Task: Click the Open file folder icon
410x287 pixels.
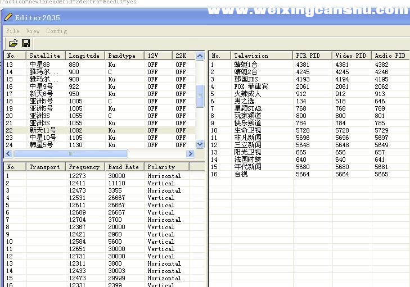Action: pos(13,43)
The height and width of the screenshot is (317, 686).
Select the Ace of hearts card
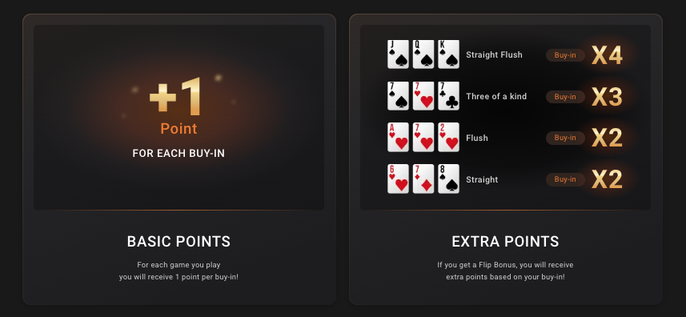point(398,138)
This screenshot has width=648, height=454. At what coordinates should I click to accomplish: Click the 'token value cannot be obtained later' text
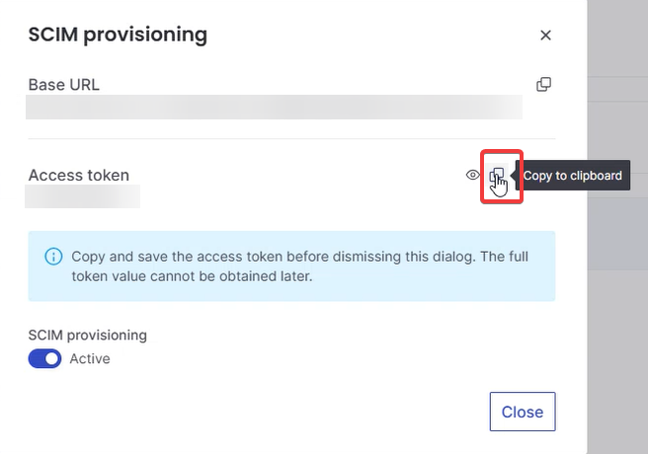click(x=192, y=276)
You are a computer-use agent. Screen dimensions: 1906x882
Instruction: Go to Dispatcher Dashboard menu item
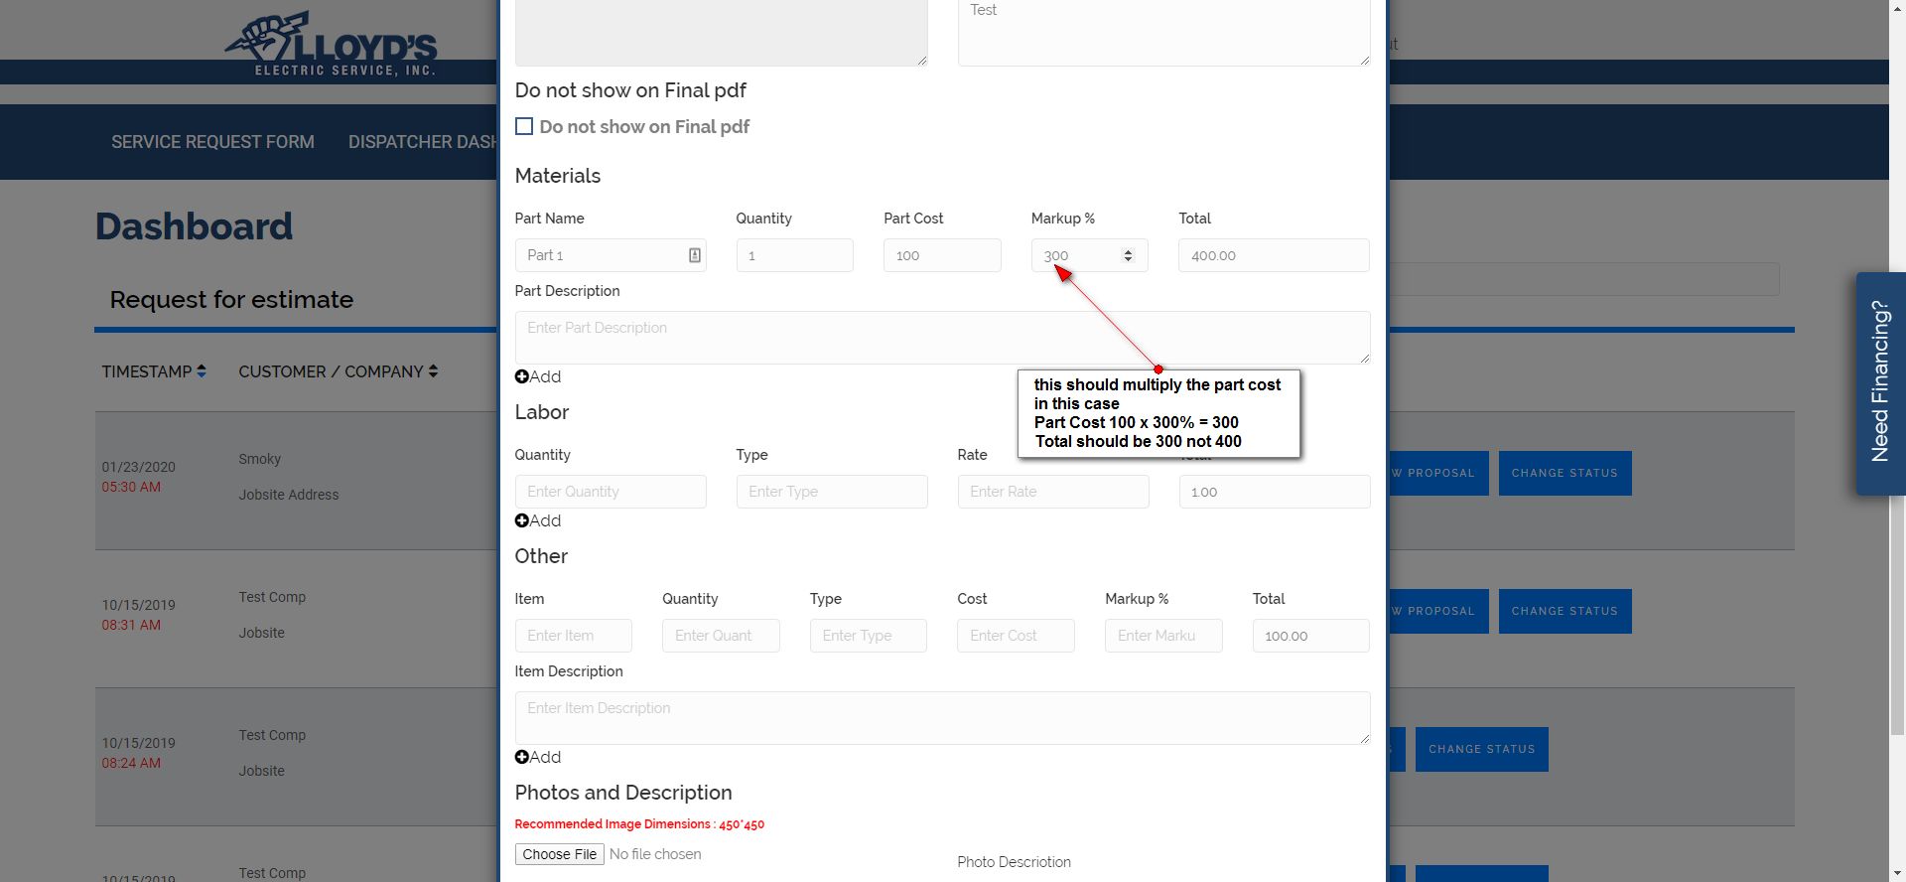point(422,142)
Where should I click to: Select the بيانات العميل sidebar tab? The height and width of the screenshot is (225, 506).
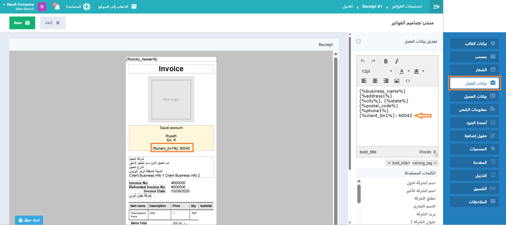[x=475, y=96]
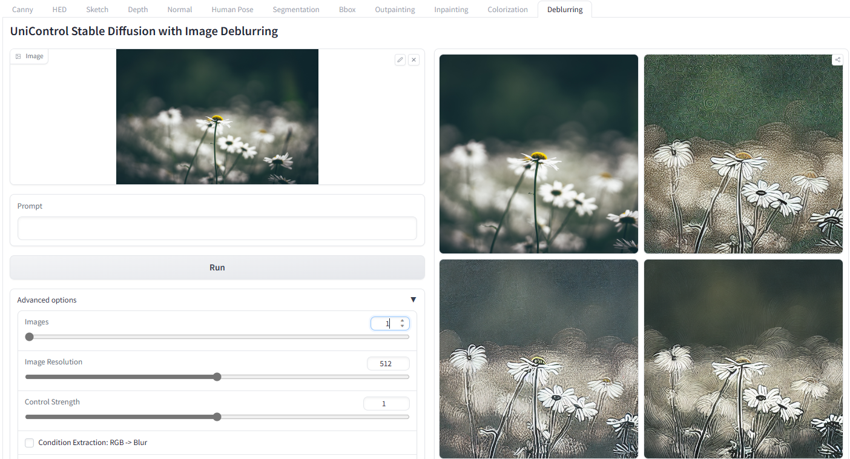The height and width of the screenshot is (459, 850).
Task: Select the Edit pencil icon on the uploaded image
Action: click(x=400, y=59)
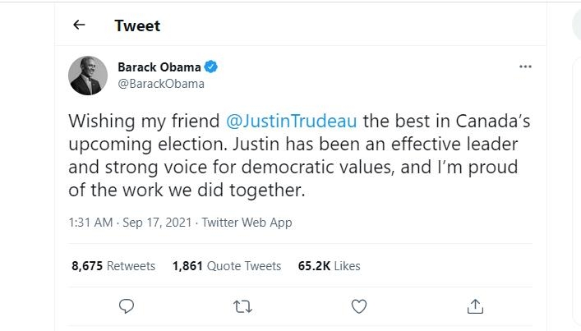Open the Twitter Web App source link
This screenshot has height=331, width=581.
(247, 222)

══════════════════════════════

Every line from the one that contains "The height and width of the screenshot is (317, 686)." through the end of the records above is to be reproduced exactly; no picture goes in the copy.

Result of the exercise:
The height and width of the screenshot is (317, 686).
Select the Ace of hearts card
point(398,138)
This screenshot has width=648, height=454. At what coordinates should I click to accomplish: Click the 'token value cannot be obtained later' text
click(x=192, y=276)
You are a computer-use agent. Screen dimensions: 1906x882
Instruction: Go to Dispatcher Dashboard menu item
point(422,142)
Where should I click to: Select the بيانات العميل sidebar tab? The height and width of the screenshot is (225, 506).
[x=475, y=96]
The height and width of the screenshot is (459, 850).
Task: Select the Edit pencil icon on the uploaded image
Action: click(x=400, y=59)
Open the Twitter Web App source link
This screenshot has height=331, width=581.
(247, 222)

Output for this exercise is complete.